Green's trademark includes -- appropriately, given his last name -- the green pants he often sports. He also boasts an unorthodox swing, something resembling Jim Furyk's hardly textbook but effective method.

"I'm probably one of the only pros that the golf teachers pay to not use their name. I get a check from Butch Harmon once a month not to use his name; because my swing is so bad, they don't want anyone else to think they taught me how to play the game. I'm definitely self-taught," Green said.

He adds another anecdote.

"In '78, Ben Hogan came to Augusta to get an award and they asked him who he thought had a good chance that year and he said Hubert Green. And they said, the press said, why? He says, 'Because he has a good golf swing.'

"Well, the press came to me like a bunch of locusts and said, 'Hubert, what did you do to your golf swing? You must have changed it because Hogan says you have a good golf swing.' I've never been considered [to have] a good golf swing according to some people, but it's done sufficiently enough."

Possessing one of the best chipping abilities in the game, Green did have a magic touch around the greens and made a name for himself as a putter, though he admits sportswriters through the years may have been a tad too complimentary in that department.

"I'm not sure how good of a putter I was.
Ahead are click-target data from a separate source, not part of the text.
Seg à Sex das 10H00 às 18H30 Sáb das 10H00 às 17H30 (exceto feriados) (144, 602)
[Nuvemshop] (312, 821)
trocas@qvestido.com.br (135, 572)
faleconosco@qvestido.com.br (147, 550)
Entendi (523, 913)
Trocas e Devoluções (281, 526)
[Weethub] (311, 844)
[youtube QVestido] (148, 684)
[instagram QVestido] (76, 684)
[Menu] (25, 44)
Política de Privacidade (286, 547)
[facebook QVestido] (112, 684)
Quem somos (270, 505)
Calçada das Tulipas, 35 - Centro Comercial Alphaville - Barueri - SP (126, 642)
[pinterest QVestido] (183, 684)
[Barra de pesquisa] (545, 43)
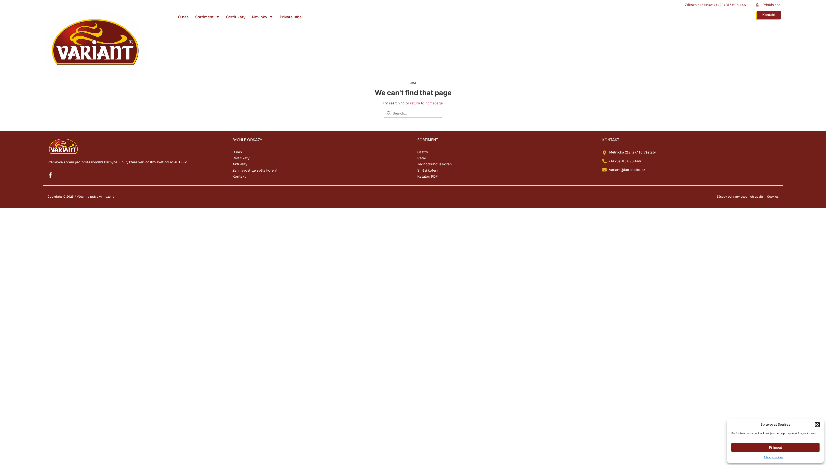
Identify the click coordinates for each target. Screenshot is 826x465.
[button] (817, 424)
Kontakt (768, 14)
I was a good chipper and my total number of putts during a tournament would be not many because I missed a lot of greens. [That's] because...I went for a lot of pins...I always fired at the pin because I knew I could chip close.

"I was a good short putter, but I really didn't make that many long putts. I made enough. I'm going to the Hall of Fame, so can't keep me out now."

Good friend Fuzzy Zoeller will introduce Green as he accepts his entrance into the Hall of Fame, an honor he never expected to earn.

"I was just worried about the next year when I first got started. You're just going from week-to-week and day-to-day you're not thinking about 10 years from now or whatever. You're trying to survive and keep going.

"...This Hall of Fame [induction] is just a tremendous capping off to a career of a lifetime."